A haunting recent piece in the Times by Hasan M. Elahi, an associate professor at Maryland, who was picked-up by the FBI while traveling after Sept. 11th. Elahi recounts his interrogation (very bureaucratic, no scary stuff), but also his impulse to share everything in response to the questioning. Elahi eventually created a website documenting his life that now contains over 40,000 images, including screen shots of his financial records. He even wrote a program to turn his phone into a tracking device. As Elahi writes:
In an era in which everything is archived and tracked, the best way to maintain privacy may be to give it up. Information agencies operate in an industry that values data. Restricted access to information is what makes it valuable. If I cut out the middleman and flood the market with my information, the intelligence the F.B.I. has on me will be of no value. Making my private information public devalues the currency of the information the intelligence gatherers have collected.

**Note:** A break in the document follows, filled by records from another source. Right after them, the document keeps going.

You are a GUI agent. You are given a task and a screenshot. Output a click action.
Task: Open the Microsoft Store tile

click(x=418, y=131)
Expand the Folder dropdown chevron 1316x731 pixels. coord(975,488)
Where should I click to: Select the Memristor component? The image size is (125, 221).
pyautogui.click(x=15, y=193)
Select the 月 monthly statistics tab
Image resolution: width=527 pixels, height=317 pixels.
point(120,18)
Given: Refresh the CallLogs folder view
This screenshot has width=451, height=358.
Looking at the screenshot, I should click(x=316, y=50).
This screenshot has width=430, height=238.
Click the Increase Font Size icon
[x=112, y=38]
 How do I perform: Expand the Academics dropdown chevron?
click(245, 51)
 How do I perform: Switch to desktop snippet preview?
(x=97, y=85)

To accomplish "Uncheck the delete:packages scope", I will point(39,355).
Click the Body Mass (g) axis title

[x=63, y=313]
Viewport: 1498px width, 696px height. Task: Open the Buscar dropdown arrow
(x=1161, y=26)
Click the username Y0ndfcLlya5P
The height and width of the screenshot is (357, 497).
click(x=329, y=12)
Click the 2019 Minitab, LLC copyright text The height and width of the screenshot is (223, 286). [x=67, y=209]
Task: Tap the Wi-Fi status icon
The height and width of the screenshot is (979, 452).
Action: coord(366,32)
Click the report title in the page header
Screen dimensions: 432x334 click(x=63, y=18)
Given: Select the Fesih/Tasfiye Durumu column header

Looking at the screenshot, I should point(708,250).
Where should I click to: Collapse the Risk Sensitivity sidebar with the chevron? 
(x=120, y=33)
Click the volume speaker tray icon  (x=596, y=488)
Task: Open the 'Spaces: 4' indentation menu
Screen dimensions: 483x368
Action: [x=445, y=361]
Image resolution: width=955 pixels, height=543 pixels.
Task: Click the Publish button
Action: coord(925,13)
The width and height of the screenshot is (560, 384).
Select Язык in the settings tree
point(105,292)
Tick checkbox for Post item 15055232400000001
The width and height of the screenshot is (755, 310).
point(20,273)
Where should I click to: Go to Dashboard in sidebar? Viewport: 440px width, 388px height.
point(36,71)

Elahi’s work is a bold challenge to those who would maintain that we need to work harder to create informational spaces of privacy, what I’m calling “data pores” in my new book. Stop pretending and start divulging, he wants to argue. At least this way we’re aware of the reality of our infoscape and might be more adept at becoming sophisticated actors within it.
There is something decidedly unsettling about Elahi’s response. It has the whiff of trauma about it — that his encounter with the FBI was so disturbing that he is going to perform the very subjugation his interrogators were after relentlessly for the rest of his life. While it does feel like a welcome wake-up call — that when it comes to information, privacy is a deeply fragile category today — I wonder whether this kind of traumatized response really is the best way. It may be too simplistic to want privacy to come back, but perhaps the best part of a project like Elahi’s is it helps us think about privacy’s endurance, all those aspects of our lives that cannot be shared. Sharing “everything” is a way to pinpoint the limits of sharing.